The match function is defined at line 34. The command string is constructed at line 36 with the command executed at line 40. The value of the $return string is returned. The $return contains the first matched pattern and will be empty if no matches are found. If $return is empty, 0 will be returned.
The substitute function is defined at line 47. A command string is constructed at line 51 using the global "command" buffer. At line 58, we retrieve the value of the $ret variable after the substitution has been made, and we overwrite this new string onto the input string. The length of the new string is returned at line 60. The bulk of the work in the program is being done in lines 83 to 99 during the while loop. At line 84, we collect an input string from the user and point to it with the text char *pointer. Then we match the incoming string to see whether we have to exit in line 88 and break out of the loop if there is a match. At line 91, we search for another pattern and, if found, substitute a string in the input pattern.

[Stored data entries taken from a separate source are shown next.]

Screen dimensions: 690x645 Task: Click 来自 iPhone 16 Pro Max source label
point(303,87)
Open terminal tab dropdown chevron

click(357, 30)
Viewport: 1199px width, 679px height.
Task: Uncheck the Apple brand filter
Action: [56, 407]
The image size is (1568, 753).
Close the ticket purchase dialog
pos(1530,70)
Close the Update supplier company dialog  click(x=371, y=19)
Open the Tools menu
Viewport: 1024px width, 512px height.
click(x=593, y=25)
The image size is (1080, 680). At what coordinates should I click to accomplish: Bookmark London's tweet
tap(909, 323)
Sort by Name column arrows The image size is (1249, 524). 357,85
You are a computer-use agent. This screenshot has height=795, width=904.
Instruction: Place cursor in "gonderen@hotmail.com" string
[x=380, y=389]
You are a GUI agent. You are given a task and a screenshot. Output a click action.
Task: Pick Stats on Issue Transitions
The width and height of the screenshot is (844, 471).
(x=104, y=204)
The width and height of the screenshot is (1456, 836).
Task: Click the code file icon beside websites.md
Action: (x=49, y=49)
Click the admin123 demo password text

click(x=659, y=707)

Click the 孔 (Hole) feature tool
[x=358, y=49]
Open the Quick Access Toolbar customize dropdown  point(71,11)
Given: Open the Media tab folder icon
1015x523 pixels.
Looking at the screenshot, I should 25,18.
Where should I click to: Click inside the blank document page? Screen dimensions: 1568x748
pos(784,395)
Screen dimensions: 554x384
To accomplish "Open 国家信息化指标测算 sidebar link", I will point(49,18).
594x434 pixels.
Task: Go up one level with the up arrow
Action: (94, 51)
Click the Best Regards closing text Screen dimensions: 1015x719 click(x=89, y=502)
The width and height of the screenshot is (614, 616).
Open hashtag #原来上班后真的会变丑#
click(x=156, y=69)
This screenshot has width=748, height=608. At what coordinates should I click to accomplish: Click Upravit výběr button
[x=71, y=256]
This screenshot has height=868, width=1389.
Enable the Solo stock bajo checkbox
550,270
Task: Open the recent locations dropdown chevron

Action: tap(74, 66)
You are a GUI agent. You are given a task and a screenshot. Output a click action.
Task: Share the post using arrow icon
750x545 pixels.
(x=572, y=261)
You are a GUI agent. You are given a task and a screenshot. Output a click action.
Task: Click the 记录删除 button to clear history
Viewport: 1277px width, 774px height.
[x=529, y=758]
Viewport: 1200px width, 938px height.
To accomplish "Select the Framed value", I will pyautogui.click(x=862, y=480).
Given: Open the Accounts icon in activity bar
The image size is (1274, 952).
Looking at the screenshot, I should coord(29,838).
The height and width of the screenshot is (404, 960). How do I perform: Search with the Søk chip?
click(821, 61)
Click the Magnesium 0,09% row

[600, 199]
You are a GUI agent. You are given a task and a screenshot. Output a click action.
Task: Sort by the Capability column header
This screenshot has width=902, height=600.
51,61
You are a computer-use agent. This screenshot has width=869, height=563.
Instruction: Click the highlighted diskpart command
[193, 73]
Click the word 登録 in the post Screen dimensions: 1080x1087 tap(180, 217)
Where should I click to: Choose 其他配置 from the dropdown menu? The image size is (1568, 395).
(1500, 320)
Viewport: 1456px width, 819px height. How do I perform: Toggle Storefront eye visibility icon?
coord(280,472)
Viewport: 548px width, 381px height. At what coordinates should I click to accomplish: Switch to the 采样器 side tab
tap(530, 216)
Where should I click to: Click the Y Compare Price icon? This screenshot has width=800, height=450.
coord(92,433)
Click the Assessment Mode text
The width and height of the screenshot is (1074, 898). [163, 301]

This chapter shows ways of incorporating the Perl interpreter into your C code. Writing a makefile involves getting the correct paths to the libraries. The ExtUtils::embed module can help you get these paths. The C code that utilizes the Perl functions must initialize and maintain a PerlInterpreter object. Calls from C into Perl have to maintain a stack on which values are sent into and retrieved from functions. Both scalar and array values can be returned from Perl functions, and the calling routine has to be aware of how to handle these inputs. The Perl functions being called can either reside on disk or can be embedded in C strings. When combining code from both these languages, you have to balance the division to get the most out of each language by using their strong points. For example, use Perl for string manipulation and use C for coding complex operations involving calculations.